Basics: How do you sequence a genome, part II

Considering that several genomes that have been sequenced in the past decade, it seems amazing in retrospect, that the first complete bacterial genome sequence was only published 12 years ago (1). Now, the Genome database at the NCBI lists 450 complete microbial genomes (procaryotes and archea), 1476 genomes from eucaryotes, 2145 viruses, and genome sequences from 407 phage.

Much of the methodology used for sequencing DNA is designed to confront one big technical hurdle.

That is, we can only determine the sequence of small pieces of DNA at a time. This means that you must break a larger piece of DNA into smaller pieces, determine the sequence of each piece, and then put the sequence together.

i-50582a2325bcfd5072220fb856ac2ff0-DNA_seq_challenge.gif

Mapping vs. Shotugn
When people were sequencing smaller pieces of DNA, in the 80's, it was common to map the DNA first using restriction enzymes, so that you knew how the pieces fit together. At first, many insisted that this same strategy should be applied to genomes as well. There were those who argued that genomes should be broken apart and each piece carefully mapped before sequencing began. And on the other hand, there was Craig Venter arguing that genome sequencing would be much quicker with a shot-gun approach.

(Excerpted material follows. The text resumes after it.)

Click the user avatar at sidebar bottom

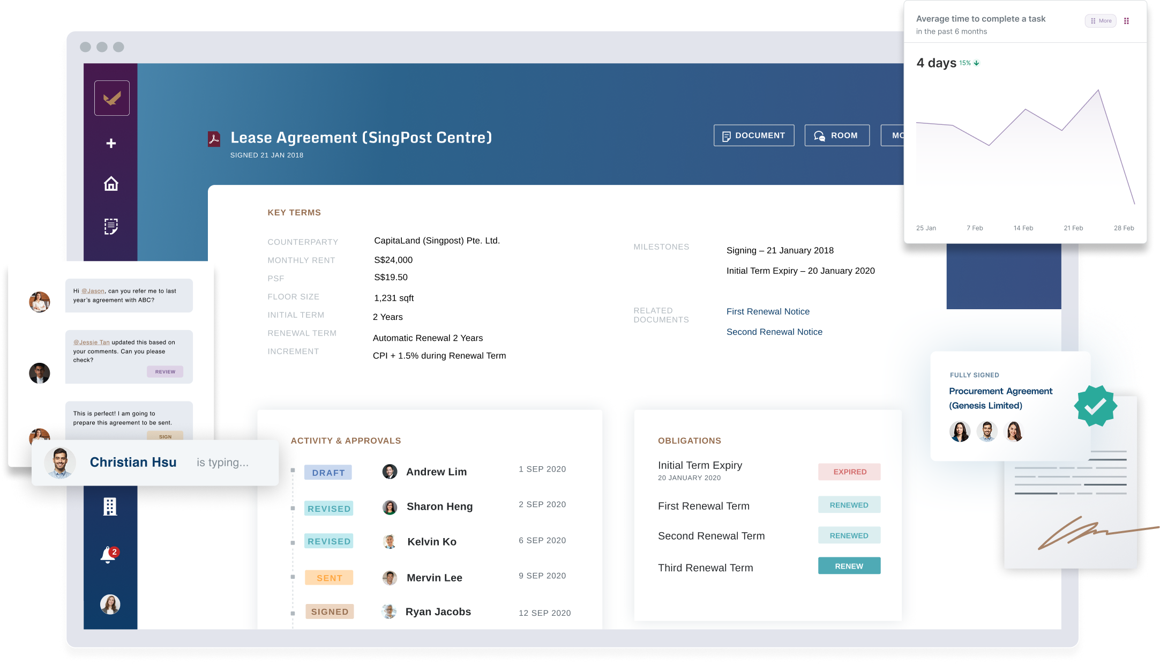(x=110, y=604)
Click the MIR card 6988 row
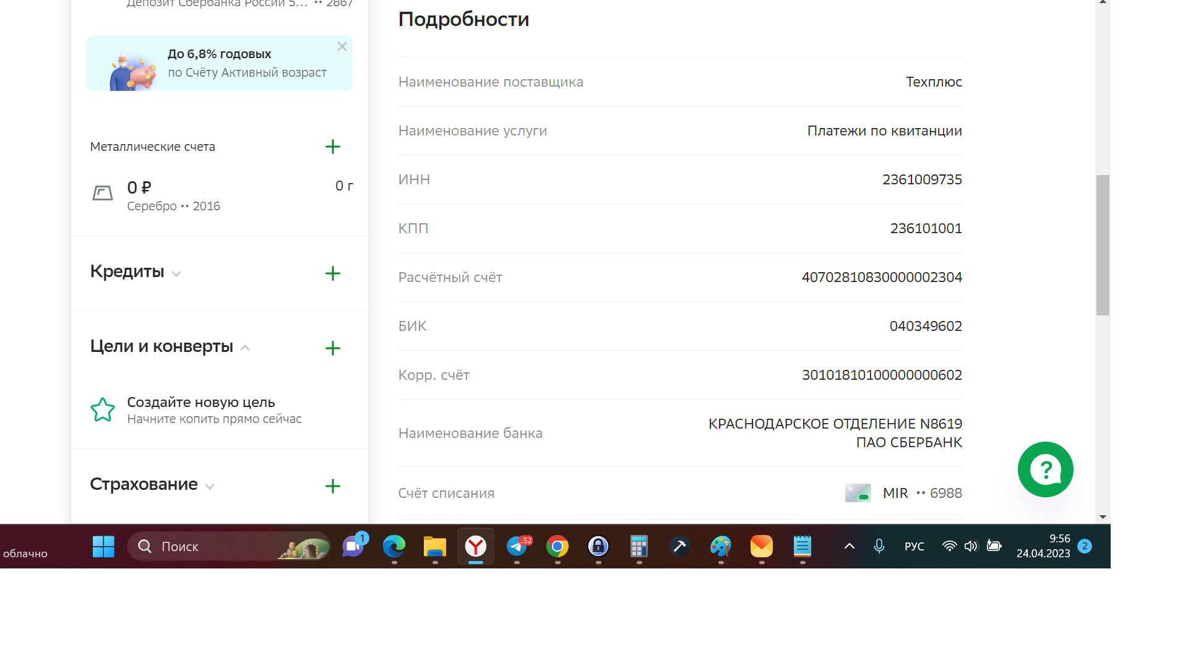This screenshot has width=1188, height=668. (x=903, y=494)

Thinking along the lines of a traditional laboratory, where the labor is cheap and the reagents are expensive, the mapping approach seemed pretty logical. Each piece of DNA would be carefully mapped, so you would know where it fit into a larger piece, and then sequenced. The downside of mapping first, is that there's a cost in terms of time and of labor. Currently, you can obtain sequences that are about 900 bases long, using ABI instruments and chemistry. This would mean that to sequence a genome, like that of E. coli, that's 4,638,858 bp in length (2), by mapping it first, you would need at least 6000 fragments that were well mapped. The shot gun approach, where DNA is broken into several overlapping pieces, each piece is sequenced, and computer programs figure out how the pieces fit together, turned out to be much faster, and less costly in terms of labor.

Today, genome sequencing uses a combination of mapping and shot gun sequencing. Large pieces of DNA, on the order of 150,000 bp, are first cloned in BACs (Bacterial Artificial Chromosomes). The positions of the BACs are mapped, so it's known where they fit relative to each other and where they overlap. Then the sequence of each BAC is determined using a shotgun strategy.

I'll write more on the shot gun approach in the next post.

Read part I.
Part III: Reads and chromats
Part IV: How many reads does it take?
Part V: checking out the library

References:
1. Fraser CM, et.al. 1995 "The minimal gene complement of Mycoplasma genitalium." Science. Oct 20;270(5235):397-403.

2. Koonin, E. 1997. "Big Time for Small Genomes." Genome Research, 7:418-421.

More like this

This would mean that to sequence a genome, like that of E. coli, that's 4,638,858 bp in length (2), by mapping it first, you would need at least 6000 fragments that were well mapped.

That's a bit misleading. I don't think anyone was ever suggesting that each sequence read be mapped. A pure shotgun approach would involve no mapping of clones. A non-shotgun approach would map each clone, digest the clones, and sequence the fragments from each clone. Each read isn't mapped, but the clone from which they came is mapped.

Today, genome sequencing uses a combination of mapping and shot gun sequencing. Large pieces of DNA, on the order of 150,000 bp, are first cloned in BACs (Bacterial Artificial Chromosomes). The positions of the BACs are mapped, so it's known where they fit relative to each other and where they overlap. Then the sequence of each BAC is determined using a shotgun strategy.

The hybrid strategy maps a subset of clones, but the clones are not digested and sequenced. Instead, only paired end reads are generated for lots of clones of multiple sizes (from a few kb to large BACs). Some of the large clones are mapped to anchor the scaffolds.

I was actually planning to write about this topic soon (the que of intended posts is getting too long...). I may pump out a complementary post to yours.

That's a bit misleading. I don't think anyone was ever suggesting that each sequence read be mapped.

I didn't say "each read." I wrote "each fragment" (although I guess I should have specified that the fragments were clones). My crude estimate is also probably an underestimate, since at the time when these issues were most strongly debated (early-mid 90's) the reads were much shorter (more like 300-500 bp). You would also want a large number of clones so that you could have clones that overlapped.

I think a complementary post is a good idea. I will be posting more on this subject as well.